CHAUMONT-SUR-LOIRE
Pour cette 15e édition de la Saison d’art, les portes du château ont été ouvertes à Jean Le Gac, qui en occupe pas moins de dix salles. Tandis qu’une quinzaine d’autres artistes, parmi lesquels des découvertes, sont éparpillés dans le domaine.
Chaumont-sur-Loire (Loir-et-Cher).« Je ne suis pas le seul artiste à bâtir une œuvre sur une erreur. La mienne remonte à mon enfance : le premier peintre que j’ai vu était un peintre du dimanche. Je me suis ensuite bagarré pour que cette image improbable puisse quand même être utilisée en art contemporain. »« Je n’ai jamais eu de voitures de ma vie, je ne sais pas conduire et je n’ai pas le permis.
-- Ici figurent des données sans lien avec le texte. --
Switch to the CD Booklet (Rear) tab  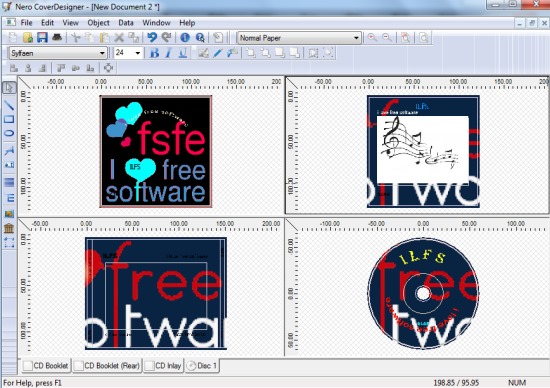pyautogui.click(x=107, y=366)
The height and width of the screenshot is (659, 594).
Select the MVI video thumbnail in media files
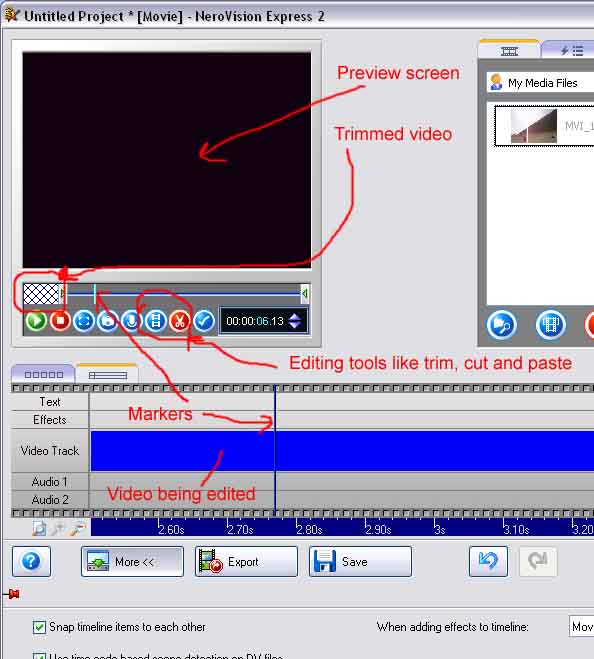coord(545,126)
C’est sans doute pour cela que j’en ai souvent peintes ou dessinées. » « Le pastel c’est tellement beau qu’il faut le contrarier »… Jean Le Gac (né en 1936) était très en verve lors de la visite de presse de cette 15e édition de la Saison d’art de Chaumont-sur-Loire. Il faut dire que Chantal Colleu-Dumond, la directrice du domaine et commissaire des expositions, lui a donné une place de roi, soit les dix salles des galeries hautes du château où sont présentées quelque 100 œuvres, datées de 1968 à aujourd’hui. Un choix légitime pour au moins deux raisons. Intitulé « En plein air », l’ensemble rappelle à quel point le rapport à la nature (qui a toujours été le thème majeur de la Saison d’art) est constitutif de la démarche de Le Gac. « Aujourd’hui je ne cours plus dans les champs, je ne saute plus au-dessus des haies. Mais j’aime toujours autant travailler en extérieur. J’attends que le paysage me donne une réponse », dit-il. D’autre part, il y a longtemps que l’on n’avait pas eu l’occasion de voir une telle sélection d’œuvres d’un artiste malheureusement pas assez montré. On retrouve sa pratique singulière qui combine peinture, dessin, photo, écriture pour assimiler l’art à la fiction. Selon la répartition en trois catégories que fait chaque année la commissaire, Le Gac fait partie de celle consacrée à des artistes qui ont été en vue à un moment de leur carrière, qui le sont moins aujourd’hui et auxquels elle a envie de redonner un coup de projecteur.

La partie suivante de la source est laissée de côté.